Records to use |
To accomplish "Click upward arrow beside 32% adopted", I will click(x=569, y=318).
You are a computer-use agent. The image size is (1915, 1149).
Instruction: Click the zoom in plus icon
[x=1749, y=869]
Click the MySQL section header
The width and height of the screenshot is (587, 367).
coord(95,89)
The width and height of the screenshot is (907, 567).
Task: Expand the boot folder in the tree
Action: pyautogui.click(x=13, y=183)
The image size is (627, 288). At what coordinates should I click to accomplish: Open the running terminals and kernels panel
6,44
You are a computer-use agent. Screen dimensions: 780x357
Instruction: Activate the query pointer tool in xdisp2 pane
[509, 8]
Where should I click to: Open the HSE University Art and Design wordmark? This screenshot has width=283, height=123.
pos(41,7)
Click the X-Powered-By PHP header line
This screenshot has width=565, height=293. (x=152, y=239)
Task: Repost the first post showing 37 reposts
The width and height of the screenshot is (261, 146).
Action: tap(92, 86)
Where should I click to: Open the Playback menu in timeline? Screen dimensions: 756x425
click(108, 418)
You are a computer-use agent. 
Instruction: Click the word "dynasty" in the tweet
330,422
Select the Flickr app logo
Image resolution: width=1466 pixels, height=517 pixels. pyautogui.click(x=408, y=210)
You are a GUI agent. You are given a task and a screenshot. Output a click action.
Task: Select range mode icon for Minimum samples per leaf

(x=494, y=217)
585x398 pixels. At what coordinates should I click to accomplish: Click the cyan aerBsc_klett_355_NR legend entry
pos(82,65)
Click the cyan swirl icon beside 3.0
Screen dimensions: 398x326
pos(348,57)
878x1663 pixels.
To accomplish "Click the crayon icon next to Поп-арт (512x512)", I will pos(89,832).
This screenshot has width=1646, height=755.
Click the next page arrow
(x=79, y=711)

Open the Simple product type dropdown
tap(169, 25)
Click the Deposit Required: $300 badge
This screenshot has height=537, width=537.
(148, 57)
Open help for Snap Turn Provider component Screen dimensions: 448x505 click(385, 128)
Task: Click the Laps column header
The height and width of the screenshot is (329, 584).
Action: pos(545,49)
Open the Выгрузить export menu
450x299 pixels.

Aim | Turn every line of the records above into a JSON list of strings, one string per line, leaving out the blank lines.

Output |
[
  "To accomplish \"Click upward arrow beside 32% adopted\", I will click(x=569, y=318).",
  "You are a computer-use agent. The image size is (1915, 1149).",
  "Instruction: Click the zoom in plus icon",
  "[x=1749, y=869]",
  "Click the MySQL section header",
  "The width and height of the screenshot is (587, 367).",
  "coord(95,89)",
  "The width and height of the screenshot is (907, 567).",
  "Task: Expand the boot folder in the tree",
  "Action: pyautogui.click(x=13, y=183)",
  "The image size is (627, 288). At what coordinates should I click to accomplish: Open the running terminals and kernels panel",
  "6,44",
  "You are a computer-use agent. Screen dimensions: 780x357",
  "Instruction: Activate the query pointer tool in xdisp2 pane",
  "[509, 8]",
  "Where should I click to: Open the HSE University Art and Design wordmark? This screenshot has width=283, height=123.",
  "pos(41,7)",
  "Click the X-Powered-By PHP header line",
  "This screenshot has width=565, height=293. (x=152, y=239)",
  "Task: Repost the first post showing 37 reposts",
  "The width and height of the screenshot is (261, 146).",
  "Action: tap(92, 86)",
  "Where should I click to: Open the Playback menu in timeline? Screen dimensions: 756x425",
  "click(108, 418)",
  "You are a computer-use agent. ",
  "Instruction: Click the word \"dynasty\" in the tweet",
  "330,422",
  "Select the Flickr app logo",
  "Image resolution: width=1466 pixels, height=517 pixels. pyautogui.click(x=408, y=210)",
  "You are a GUI agent. You are given a task and a screenshot. Output a click action.",
  "Task: Select range mode icon for Minimum samples per leaf",
  "(x=494, y=217)",
  "585x398 pixels. At what coordinates should I click to accomplish: Click the cyan aerBsc_klett_355_NR legend entry",
  "pos(82,65)",
  "Click the cyan swirl icon beside 3.0",
  "Screen dimensions: 398x326",
  "pos(348,57)",
  "878x1663 pixels.",
  "To accomplish \"Click the crayon icon next to Поп-арт (512x512)\", I will pos(89,832).",
  "This screenshot has width=1646, height=755.",
  "Click the next page arrow",
  "(x=79, y=711)",
  "Open the Simple product type dropdown",
  "tap(169, 25)",
  "Click the Deposit Required: $300 badge",
  "This screenshot has height=537, width=537.",
  "(148, 57)",
  "Open help for Snap Turn Provider component Screen dimensions: 448x505 click(385, 128)",
  "Task: Click the Laps column header",
  "The height and width of the screenshot is (329, 584).",
  "Action: pos(545,49)",
  "Open the Выгрузить export menu",
  "450x299 pixels."
]